When Pride Becomes an Obstacle
- Theodoros Ploiarchopoulos
- May 25
- 2 min read

Let me introduce you to what management really is.
If you think about it carefully, management is not about KPIs, algorithms, or technicalities. Those are tools.
Management is not profitability either. That is an outcome.
Management is the handling - excuse the blunt term - of people, processes, and direction. It is about enabling teams to provide the KPIs that indicate the current status, developing algorithms that help forecast outcomes, and deploying technical solutions that reduce time, improve efficiency, and refine operational frameworks.
It is also the art of managing people collaboratively in a way that inspires, encourages, and drives them toward a certain direction, not necessarily one openly communicated to everyone within the company.

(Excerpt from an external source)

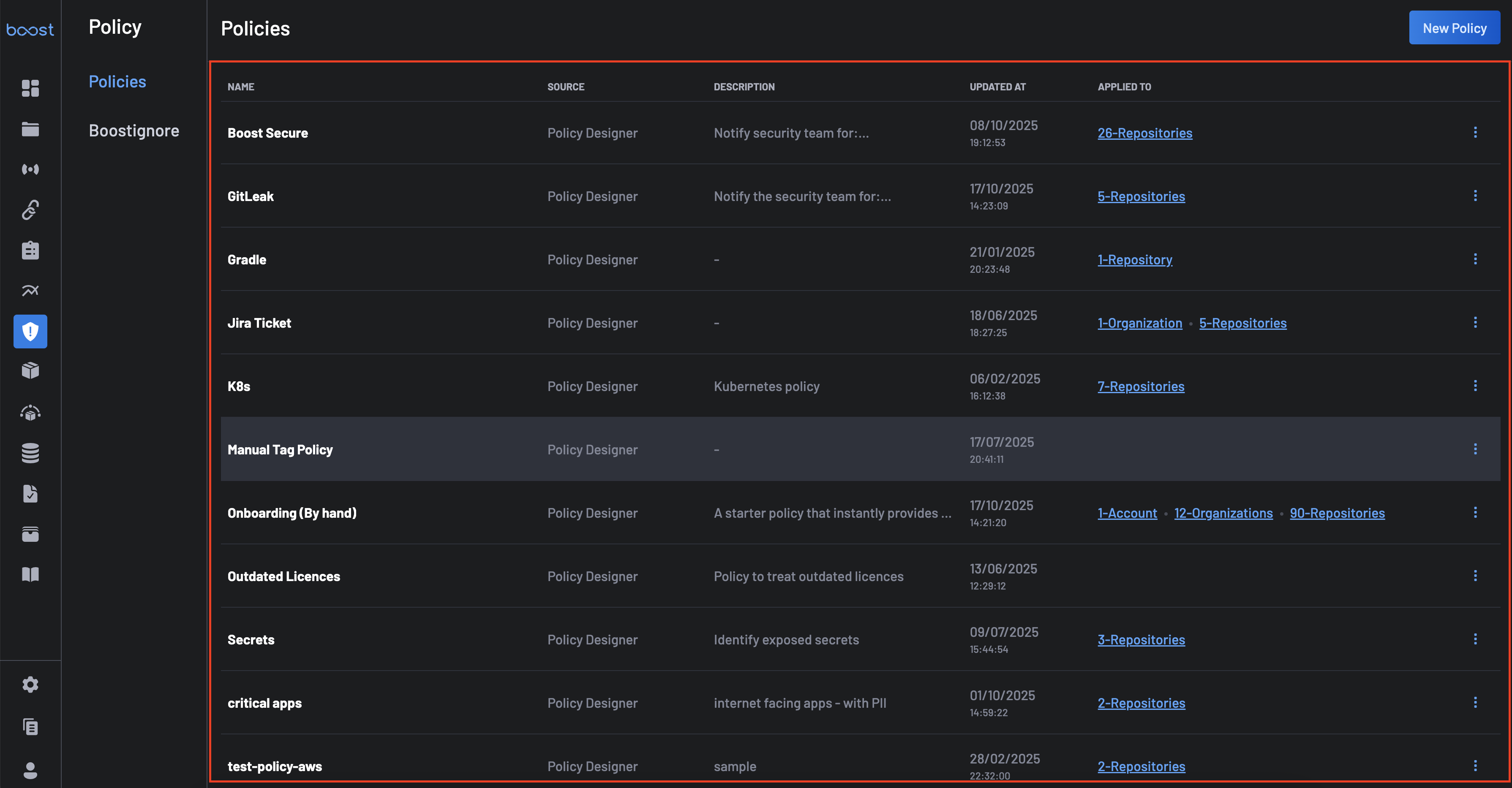Open the broadcast signal icon in sidebar
Image resolution: width=1512 pixels, height=788 pixels.
(x=30, y=170)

Above all, management is about paving new paths, whether entirely new or previously implemented in another organization, that add value to the entity, its people, and ultimately the market.
During this process, many obstacles emerge. And if you ask me, the hardest obstacle to overcome is human capital that becomes “offended” by change and defensive toward adjustment.
What is often overlooked is the pride of individuals or groups who, during periods of transformation, feel “judged” and immediately shift into defensive mode regarding their knowledge, position, or even background.
Pride, as a byproduct of culture, is difficult to challenge. It grows and develops within every group of people, from families and social circles to corporations and entire nations. It then expands into wider arenas such as workplaces, international trade, and even foreign policy.
And pride is the vicious enemy of maturity.
Therefore, the question should not be whether someone is a productive C-level executive or an effective leader, as I often read.
The real question is whether there is a collective and genuine decision to change and improve. Whether there is a risk registry in place that provides a safe path toward development. Whether there is a real vision to move even a single meter forward.
The question is not how to change a culture or how to tiptoe around individual or collective pride.
The question is how prepared and determined an organization truly is to do what it constantly proclaims.